Bridget is a 63 year old nurse who works part time and lives with and cares for her elderly parents. In looking back to her heredity and environmental life development, it’s interesting to note that she was the first of eight daughters born to a German-American family. The entire family was orthodox Catholic, and Bridget was educated at Catholic schools until she decided to enter into a convent as a nun at age 17. After 6 years, at age 23, she left the convent, worked as a nurse and dated for several years, and married at age 27.
After having 3 daughters and working full time while married, she finally decided at age 43, after much unhappiness in her marriage, to divorce her husband. Bridget says that she never found the perfect romantic love in her life, however, she claims to love her children and enjoys caring for her parents. As her parents decline more and more each year, she finds she doesn’t have exactly the right amount of time for everything, and perhaps that was always a problem. Working, babysitting her grandchildren, and caring for her parents leaves her with little extra time and energy.

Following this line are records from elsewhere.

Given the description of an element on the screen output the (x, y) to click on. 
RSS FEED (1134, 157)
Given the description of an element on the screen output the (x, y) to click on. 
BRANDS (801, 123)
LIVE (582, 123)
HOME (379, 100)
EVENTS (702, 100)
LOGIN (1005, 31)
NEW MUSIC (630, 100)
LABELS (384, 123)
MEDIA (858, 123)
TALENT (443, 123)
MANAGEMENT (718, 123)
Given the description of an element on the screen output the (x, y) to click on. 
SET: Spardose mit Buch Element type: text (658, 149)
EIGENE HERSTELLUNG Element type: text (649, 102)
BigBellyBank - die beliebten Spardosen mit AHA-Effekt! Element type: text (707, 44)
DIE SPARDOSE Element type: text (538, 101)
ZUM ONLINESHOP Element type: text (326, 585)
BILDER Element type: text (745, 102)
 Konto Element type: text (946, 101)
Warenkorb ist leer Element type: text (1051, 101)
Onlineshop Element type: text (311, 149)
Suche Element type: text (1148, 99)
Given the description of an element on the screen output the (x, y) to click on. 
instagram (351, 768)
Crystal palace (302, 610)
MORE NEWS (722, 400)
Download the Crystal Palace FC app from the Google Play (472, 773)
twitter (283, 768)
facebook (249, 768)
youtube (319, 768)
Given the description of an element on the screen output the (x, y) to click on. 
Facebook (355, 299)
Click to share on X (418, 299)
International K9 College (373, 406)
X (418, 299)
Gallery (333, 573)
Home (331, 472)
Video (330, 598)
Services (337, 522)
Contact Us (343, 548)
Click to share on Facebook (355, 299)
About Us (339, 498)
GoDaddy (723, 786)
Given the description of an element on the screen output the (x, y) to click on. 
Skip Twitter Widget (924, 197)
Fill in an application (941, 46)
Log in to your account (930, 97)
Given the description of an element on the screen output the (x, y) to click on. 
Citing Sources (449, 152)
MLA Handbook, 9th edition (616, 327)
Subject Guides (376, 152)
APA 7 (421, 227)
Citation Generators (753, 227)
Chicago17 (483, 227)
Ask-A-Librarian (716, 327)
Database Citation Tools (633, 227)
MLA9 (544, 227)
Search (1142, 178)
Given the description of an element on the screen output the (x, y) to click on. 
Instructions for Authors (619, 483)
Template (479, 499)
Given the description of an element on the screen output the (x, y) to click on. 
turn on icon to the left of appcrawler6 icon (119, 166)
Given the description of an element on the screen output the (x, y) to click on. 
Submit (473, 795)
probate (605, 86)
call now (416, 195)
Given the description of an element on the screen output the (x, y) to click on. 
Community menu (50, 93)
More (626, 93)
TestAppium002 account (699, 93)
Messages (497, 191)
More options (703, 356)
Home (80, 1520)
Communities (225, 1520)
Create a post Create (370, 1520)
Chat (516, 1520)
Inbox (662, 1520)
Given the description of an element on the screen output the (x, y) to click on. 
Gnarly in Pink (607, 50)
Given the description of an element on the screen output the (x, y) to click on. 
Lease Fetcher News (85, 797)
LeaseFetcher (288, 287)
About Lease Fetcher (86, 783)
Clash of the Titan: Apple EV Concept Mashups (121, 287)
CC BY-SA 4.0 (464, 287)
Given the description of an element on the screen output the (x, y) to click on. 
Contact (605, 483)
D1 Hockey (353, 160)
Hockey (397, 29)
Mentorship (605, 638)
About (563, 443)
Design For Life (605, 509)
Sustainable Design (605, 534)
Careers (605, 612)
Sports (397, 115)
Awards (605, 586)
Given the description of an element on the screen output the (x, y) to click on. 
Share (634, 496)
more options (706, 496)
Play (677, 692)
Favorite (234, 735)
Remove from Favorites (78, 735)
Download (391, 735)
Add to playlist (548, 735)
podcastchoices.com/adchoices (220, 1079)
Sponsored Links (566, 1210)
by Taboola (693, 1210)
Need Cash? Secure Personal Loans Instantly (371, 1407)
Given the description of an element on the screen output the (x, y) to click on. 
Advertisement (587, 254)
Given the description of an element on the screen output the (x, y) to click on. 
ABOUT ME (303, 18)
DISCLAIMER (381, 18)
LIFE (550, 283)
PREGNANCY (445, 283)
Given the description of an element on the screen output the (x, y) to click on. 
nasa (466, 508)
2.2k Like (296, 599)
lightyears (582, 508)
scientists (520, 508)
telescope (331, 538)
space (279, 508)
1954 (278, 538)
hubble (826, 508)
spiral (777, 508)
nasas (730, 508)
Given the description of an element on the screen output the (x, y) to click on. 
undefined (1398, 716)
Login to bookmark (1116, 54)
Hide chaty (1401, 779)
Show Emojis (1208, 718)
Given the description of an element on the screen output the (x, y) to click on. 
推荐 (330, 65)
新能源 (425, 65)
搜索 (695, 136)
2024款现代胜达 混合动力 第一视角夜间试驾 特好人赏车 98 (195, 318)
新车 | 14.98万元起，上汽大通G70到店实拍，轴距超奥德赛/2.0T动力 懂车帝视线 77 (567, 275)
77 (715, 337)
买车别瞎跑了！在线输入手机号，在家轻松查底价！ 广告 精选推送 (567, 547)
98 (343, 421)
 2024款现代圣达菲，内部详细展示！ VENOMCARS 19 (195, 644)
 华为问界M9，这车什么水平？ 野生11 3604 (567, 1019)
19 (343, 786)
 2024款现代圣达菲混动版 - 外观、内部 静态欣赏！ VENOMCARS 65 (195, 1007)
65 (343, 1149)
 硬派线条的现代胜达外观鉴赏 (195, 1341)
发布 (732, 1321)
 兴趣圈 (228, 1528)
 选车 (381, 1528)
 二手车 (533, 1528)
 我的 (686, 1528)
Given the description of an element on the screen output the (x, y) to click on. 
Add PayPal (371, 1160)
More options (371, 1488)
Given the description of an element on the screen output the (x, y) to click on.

Bridget grew up in a cultural environment of the relative affluence of the upper middle class and strict Catholicism. Her parents were kind to her, although strict and emotionally distant. Part of her believes that her decision to become a nun was largely a part of her wanting to please her parents. Although she and her sisters were taught the good morals of being kind to others, living humbly, and being orderly, she always felt somewhat sheltered and lonely, and yearned for more intimacy and less rigidity in her life.
The heredity and cultural experience of being German American, with light hair and green eyes, was not very common in New Orleans, but neither was it very uncommon. Many different ethnic groups mixed in the city, composed primarily of French, African, and Latin Americans. Bridget’s Catholic cultural history blended well as the mainstream religion, and she lived an upper middle class suburban life as part of a family which owned a flourishing meat packaging business and danced on the edges of elite society.
Her parents always donated large amounts of money to charities, and sacrificed some luxuries to do so. Abandoning her pursuit as a nun, Bridget found herself enthralled by the hippie culture of the 60s and 70s. She met and fell in love with a Russian American man who was a wild, pushed the borders, got loaded, and loved nature. She had fun camping and exploring nature, drinking and partying with friends, and they married in 1974. She remembers being nervous on her wedding day, because her husband had spent the last night out with his friends and had come home drunk.
Her husband’s drinking would become a lifelong plague on their marriage, with Bridget taking part from time to time. Along with the emotional stresses of addiction and mental instability in her marriage, Bridget says that she spent so much time working that the care of her children must have been jeopardized. After divorcing her husband in 1989, Bridget set out aiming to be a self sufficient single working mother, caring for her daughters alone.
Little did she know how much time and energy children required, and her kids acted out in various ways, although not horribly, exhibiting some behavioral and social adjustment issues. Bridget claims to have neglected her children in some ways, perhaps not due to the rigid silence type of neglect of her own parents, but the busy working mother type of neglect, the mom trying to act like the father, leaving no one at home and tending to needy children. After her children moved out of the house, Bridget soon faced the task of moving in with her own parents.
Although she was able to move her working hours down to part time, Bridget often feels her energy waning. She loves her parents and wants to be their for them, and she accomplishes much in her days, but she does yearn for more rest. There is certainly satisfaction in working part time, babysitting her grandchild one day per week, and caring for her parents full time, but she is often whimsical for something else. The generativity of middle age is apparent in all that Bridget accomplishes, but she sometimes yearns for deeper intimacy with everyone around her.
Perhaps she has unfinished business about the possibility that she moved through young adulthood unsuccessfully in regard to attaining a successful, lifelong, romantic partnership, although she also claims to be satisfied with her single life (Goodman & Mukulincer, 385). Sometimes, Bridget feels destructive and doesn’t know what to do with her angry feelings, sometimes overeating, smoking, or drinking beer. Bridget is overweight, and although she is not a constant smoker or drinker, she does have a limited habit of engaging in theses self destructive activities, which may be a marker of self rejection (Finkel & Vohs, 247).
Theoretically, from two differing theories of personality, Bridget can be conceptualized from both a person centered model as well as a solution centered model. The best way for a person to honestly describe one’s life journey and the problems encountered along the way is for the person to speak from a centered point of self expression, to genuinely emote with an engaged listener about what it was like for oneself personally to have experienced these various life situations (Gjerde, 139).
Just as importantly, Bridget would benefit from being aided in looking for personal solutions to her life predicament. If any changes are in order, any steps needing to be taken on the path to more personally successful living, then solution focused thinking can help a person to move from problem areas into brighter solution areas (Palmer & Whybrow, 57). When a person is able to be honest from a place of person centered conceptualization of one’s own life, then one is better able to honestly self judge one’s own unique perceptions of achievement and behavior.